Emboldened by recent court rulings, more and more counties and cities across the country are refusing to jail inmates extra days to give federal authorities time to deport them.
In most jails until recently, inmates booked on criminal charges and suspected of being in the country illegally were often held for an additional 48 hours at the behest of federal immigration officials.
These "holds" created a pipeline for the deportation of thousands of people from the United States in the last decade. Now, that enforcement tool is crumbling.
Although some localities started limiting the number of immigration holds a few years ago, the trend of completely ignoring the requests gathered steam this spring after a series of federal court rulings determined that the immigration holds are not mandatory and that local agencies should not be compelled to follow them.
"I think there's momentum," said Kate Desormeau, an American Civil Liberties Union staff attorney who has helped litigate immigration hold cases. "The more localities recognize that they don't have to do this — and that it doesn't make sense for them to do this — makes it easier for other localities sitting on the sidelines to say they're going to stop treating ICE detainers like warrants."
Currently, more than 225 local law enforcement agencies nationwide have adopted policies to completely ignore requests by Immigration and Customs Enforcement officials to hold an inmate for an additional 48 hours after his or her scheduled release date from jail. Another 25 agencies have limited the number of immigration requests they will honor. New York City is among those considering ways to stop or limit holds.
In reaction to the trend, ICE spokeswoman Leticia Zamarripa said in a statement that the agency will continue to work with local agencies "to enforce its priorities through the identification and removal of convicted criminals and other public safety threats."
In March, the 3rd U.S. Circuit Court of Appeals in Pennsylvania ruled that states and local law enforcement agencies had no obligation to comply with immigration hold requests because the requests did not amount to the probable cause required by the Constitution to keep someone in jail. Other courts have come to similar conclusions.
On Monday, another federal judge in Chicago reaffirmed that local law enforcement agencies should not consider the ICE holds mandatory.
In New Mexico, all county jails are no longer honoring immigration holds, said Grace Philips, general counsel for the New Mexico Assn. of Counties.
Some county officials stopped the practice because they were fearful of exposing themselves to expensive litigation, Philips said. Others saw it as a way of relieving their already overburdened jails, especially because the Department of Homeland Security did not reimburse localities for housing the inmates during the extended stay.

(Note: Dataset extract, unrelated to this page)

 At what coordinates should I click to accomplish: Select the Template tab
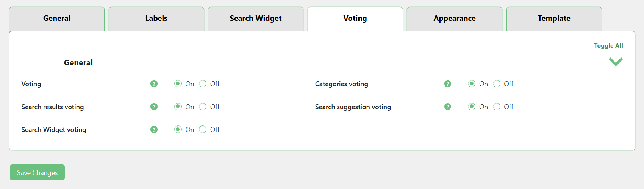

In the neighboring border state of Arizona, only South Tucson is declining to grant holds, also known as immigration detainers. In Texas, it appears that no locality stopped honoring hold requests, said Lena Graber, an attorney who tracks the issue for the Immigrant Legal Resource Center in San Francisco.
In California, a state law implemented in January — the Trust Act — stipulates that law enforcement agencies can only honor immigration holds if the inmate who is suspected of being in the country illegally has been charged with, or convicted of, a serious offense. Also, most law enforcement agencies in the state — including the Los Angeles Police Department — adopted policies ignoring the immigration holds altogether after the federal rulings came down.

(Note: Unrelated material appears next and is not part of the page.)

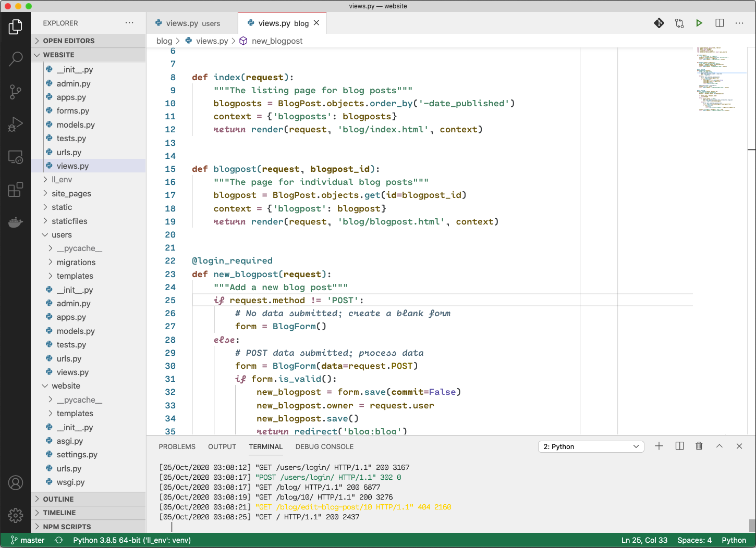Split the editor to the right

720,23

Colorado this year has become the first state to pass a law compelling local agencies to ignore immigration detainers.
In Bernalillo County, which includes Albuquerque and stopped honoring hold requests July 29, the debate over holds reflected warring viewpoints across the country.
County Commissioner Wayne A. Johnson said the policy change wasn't a "sound decision for the public," especially in light of a recent spike in Central Americans illegally crossing the U.S.-Mexico border during the summer.
"Not everyone crossing the border is here just looking for a better life for their family. We don't know who else is coming across the border," Johnson said.
Commissioner Maggie Hart Stebbins, who fought to reverse the policy, said the change does not pose a threat to the public.
"It's important to understand that every single individual who was subject to an ICE hold has been determined by the court to be eligible for release. They were not a threat to society," she said.
For instance, she said, an inmate arrested on suspicion of homicide would rarely be able to post bond — regardless of immigration status.
Hart Stebbins said the immigration holds ripped apart families by deporting loved ones after a hold was triggered for something as simple as a minor traffic stop.
Rachel LaZar, executive director of the immigrant rights group El Centro de Igualdad y Derechos (the Center for Equality and Rights), said the old policy undermined community policing because it led those in immigrant communities to distrust local law enforcement officials.
Regardless of the controversy the new policy has sparked in Bernalillo County, County Atty. Randy Autio said the motivation to change the policy was simple: The county had to follow the law — or face being sued.
"There is a natural tendency for folks to say, 'Wait a minute. If these are criminals, why would you not cooperate with ICE?'" Autio said. "We had to explain that it is simply that you cannot deprive someone of their constitutional rights for the convenience of another agency."